* [TASK OBJECTIVE]: Where does the word "editor" occur in the material? Copy each line that has it.

* [RECORDS PROVIDED]:

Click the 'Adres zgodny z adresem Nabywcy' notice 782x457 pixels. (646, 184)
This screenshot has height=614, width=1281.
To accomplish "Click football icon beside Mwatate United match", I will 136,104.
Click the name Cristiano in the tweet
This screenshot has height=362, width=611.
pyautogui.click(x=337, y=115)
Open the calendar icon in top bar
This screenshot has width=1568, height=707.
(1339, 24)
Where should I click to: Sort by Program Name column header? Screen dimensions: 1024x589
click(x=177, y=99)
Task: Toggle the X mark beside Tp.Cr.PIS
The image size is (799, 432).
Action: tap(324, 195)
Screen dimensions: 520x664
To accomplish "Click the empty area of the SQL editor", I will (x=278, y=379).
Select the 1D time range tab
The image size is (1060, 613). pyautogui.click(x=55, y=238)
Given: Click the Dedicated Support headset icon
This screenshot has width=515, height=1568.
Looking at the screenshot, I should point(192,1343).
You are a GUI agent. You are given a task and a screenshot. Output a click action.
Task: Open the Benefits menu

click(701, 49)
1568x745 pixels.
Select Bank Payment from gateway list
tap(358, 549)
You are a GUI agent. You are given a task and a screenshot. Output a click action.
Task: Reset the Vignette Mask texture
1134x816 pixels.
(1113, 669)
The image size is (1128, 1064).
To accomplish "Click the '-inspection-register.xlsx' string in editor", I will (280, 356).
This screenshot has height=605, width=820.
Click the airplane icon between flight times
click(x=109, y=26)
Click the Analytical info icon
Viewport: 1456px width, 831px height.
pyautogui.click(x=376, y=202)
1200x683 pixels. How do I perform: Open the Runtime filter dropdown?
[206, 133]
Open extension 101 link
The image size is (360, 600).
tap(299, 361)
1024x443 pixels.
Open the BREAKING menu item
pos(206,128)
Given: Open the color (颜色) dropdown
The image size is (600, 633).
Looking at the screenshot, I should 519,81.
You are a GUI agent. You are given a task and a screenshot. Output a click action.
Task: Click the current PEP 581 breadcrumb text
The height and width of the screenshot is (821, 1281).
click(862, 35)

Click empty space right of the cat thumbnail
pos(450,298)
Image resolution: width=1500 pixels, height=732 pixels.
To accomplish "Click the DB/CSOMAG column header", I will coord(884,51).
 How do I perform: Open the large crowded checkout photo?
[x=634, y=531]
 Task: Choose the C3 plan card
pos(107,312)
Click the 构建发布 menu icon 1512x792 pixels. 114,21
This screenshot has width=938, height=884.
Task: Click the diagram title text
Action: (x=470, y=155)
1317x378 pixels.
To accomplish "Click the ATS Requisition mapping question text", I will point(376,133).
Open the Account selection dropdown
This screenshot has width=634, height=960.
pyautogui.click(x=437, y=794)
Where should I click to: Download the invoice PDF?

* [YOUR SOLUTION]:
To accomplish "Click the empty area of the SQL editor", I will (x=278, y=379).
To accomplish "Click the '-inspection-register.xlsx' string in editor", I will (280, 356).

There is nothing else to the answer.